■ **Aim of the exercise**:
Print the records below word for word, but leave out the pictures.

....

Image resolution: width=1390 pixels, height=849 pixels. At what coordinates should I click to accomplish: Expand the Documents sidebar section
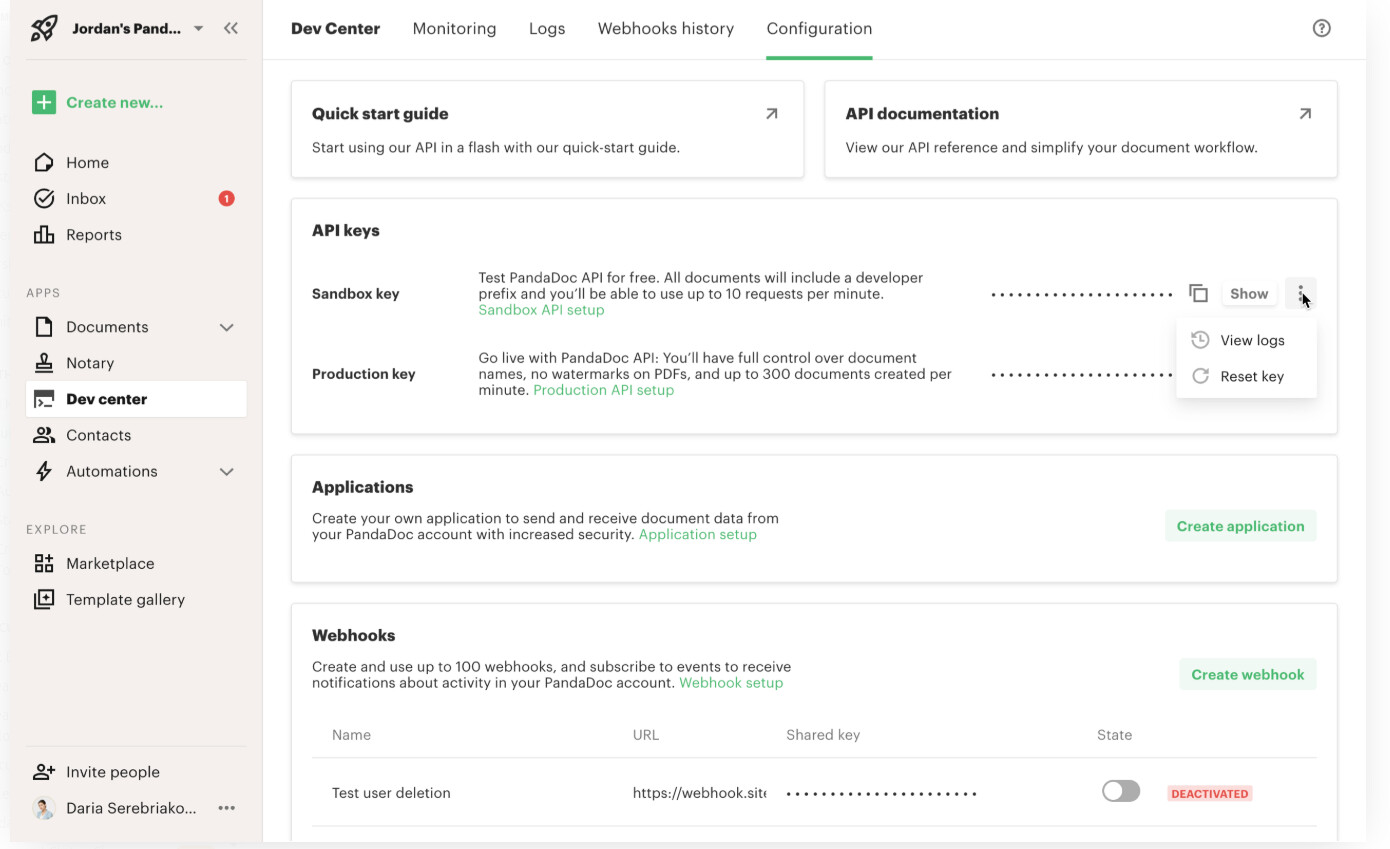(x=227, y=327)

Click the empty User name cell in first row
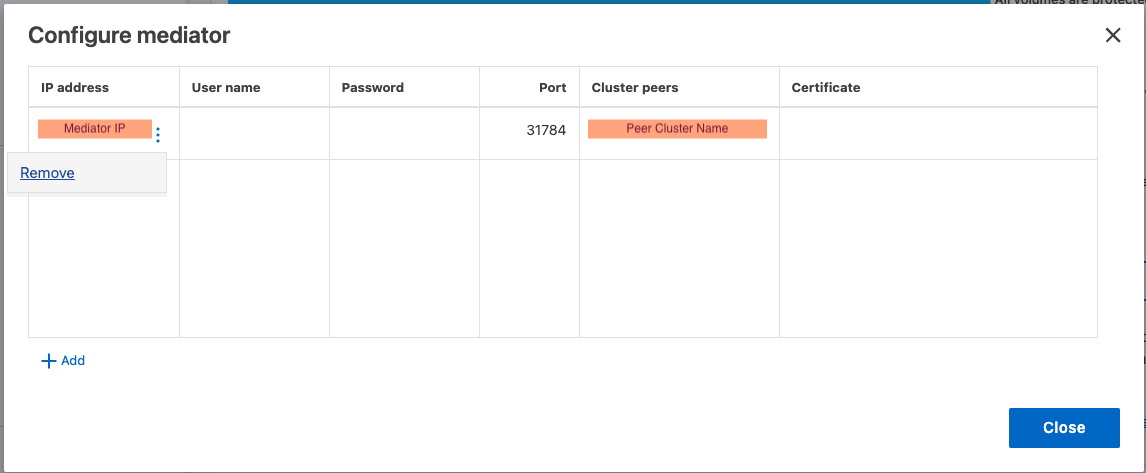click(x=254, y=133)
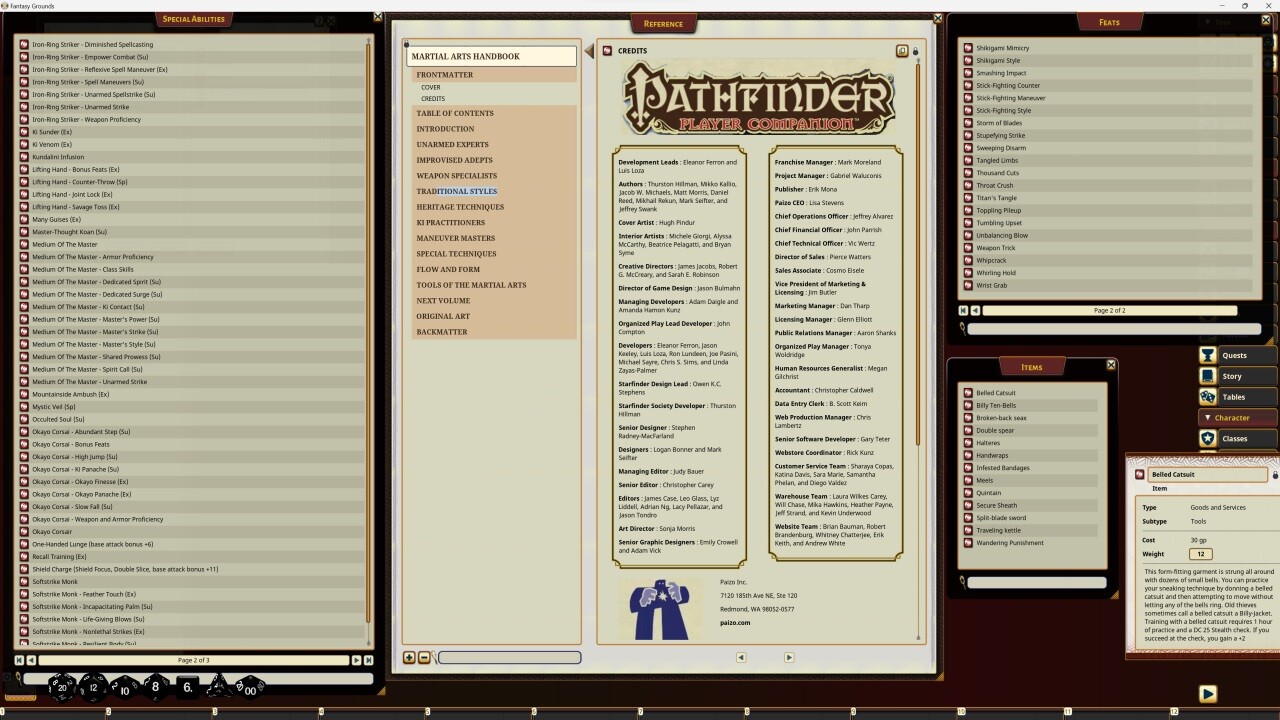Roll the d20 die in the dice tray
This screenshot has height=720, width=1280.
coord(62,687)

....

■ **Exercise response**:
Image resolution: width=1390 pixels, height=849 pixels. At what coordinates should I click to accomplish: Expand the Documents sidebar section
(x=227, y=327)

Click the empty User name cell in first row
click(x=254, y=133)
Roll the d20 die in the dice tray
This screenshot has height=720, width=1280.
coord(62,687)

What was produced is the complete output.